Again, the real physical question is not about the speed of light but about the fine structure constant. For example, you might want to know why the speed of light is 27 million times faster than the airspeed velocity of an unladen swallow. That is a dimensionless ratio and if you dig down enough, that will depend on the dimensionless fine structure constant, not the dimensionful speed of light.

15. May 11, 2017

### pixel

Suppose I want to know why the speed of light is not, say, 30 million times faster than the airspeed velocity of an unladen swallow instead of 27?

16. May 11, 2017

### Staff: Mentor

Again, that is actually a question about the fine structure constant. The dimensionful constants, like c, factor out.

17. May 11, 2017

### pixel

A pitcher throws a ball and it takes a certain amount of time to reach the catcher. The next pitch arrives in less time. Is it not faster? Has anyone mentioned units?

18. May 11, 2017

### Ibix

Depends on the frame of reference.

I think @Dale's point is that c isn't just any old speed. It's the only natural speed standard, so is involved in the definition of the units. So asking "why isn't c 6×108m/s" is, in fact, asking why the metre isn't 50cm long. The only questions that we can't turn around like that are about dimensionless quantities such as α. And the only answer we can give to such questions is to take two grand unified theories and call us in the morning.

19. May 11, 2017

### Staff: Mentor

"certain amount of time"

Last edited: May 11, 2017
20. May 11, 2017

### pixel

Yes, and using any units for that time.

21. May 11, 2017

### Staff: Mentor

Using any units is not the same as not using units.

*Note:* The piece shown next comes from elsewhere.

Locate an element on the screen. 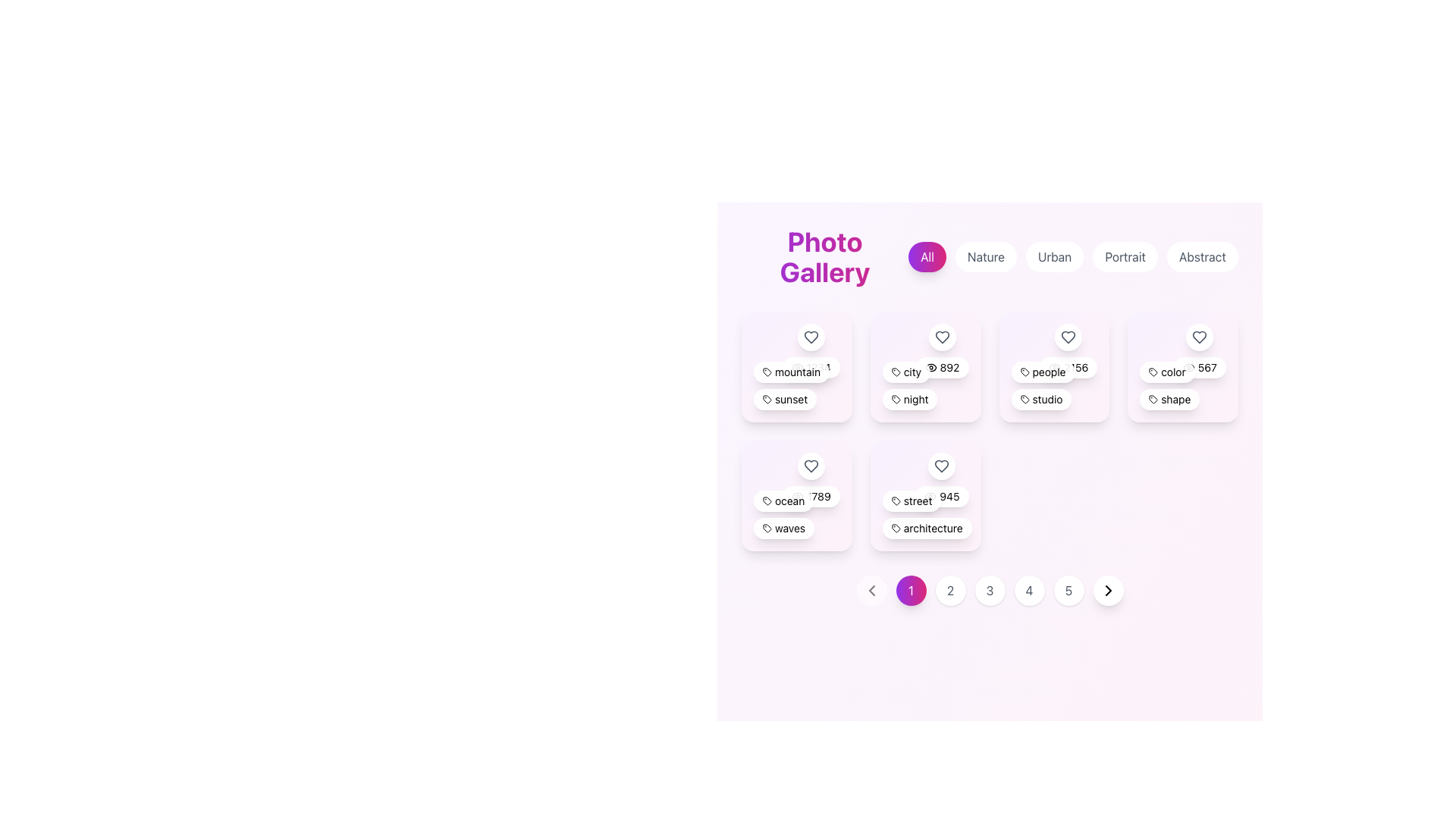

There are two ways to assign meaning to a phrase like "certain amount of time". One is to pick a system of units and express it as a dimensionful quantity "the amount of time is 34 s". The other is to pick some other physical reference and express it as a dimensionless ratio "the amount of time is 34 times the amount of time required for this watch to tick".

Questions of the first type (dimensionful->speed of light) wind up being about the unit definitions, not the physics. Questions of the second type (dimensionless->fine structure constant) are independent of units so they can probe the physics.

22. May 11, 2017

### Staff: Mentor

The ratio between those two speeds is dimensionless because the units cancel. As with the question about the ratio of the speed of light to the speed of an unladen swallow posed above, if you grind through the physics (this will involve some serious biomechanics and biochemistry because a pitcher's arm is a very complex system, unsuited for thought experiments) you will eventually find that that ratio is what it is because of the value of one or more of the fundamental unitless constants of nature.

Last edited: May 11, 2017
23. May 11, 2017

### Mister T

Because of the (arbitrary) choice that was made for the sizes of those units.

Exactly.

24. May 12, 2017

### nitsuj

Why must a mass-less particle travel at c....what about the relationship of momentum, mass and energy means a photon must "go" c?

Does anything about that relationship imply that light cannot go less than c, or faster?

25. May 12, 2017

### Ibix

Mass is the modulus of the energy-momentum four vector, which is tangent to the particle's worldline. If the mass is non-zero then the particle's worldline is timelike. If it is zero then the particle's worldline is null.

So "it has zero mass" is, in relativity, just another way of saying "it travels at the speed of light".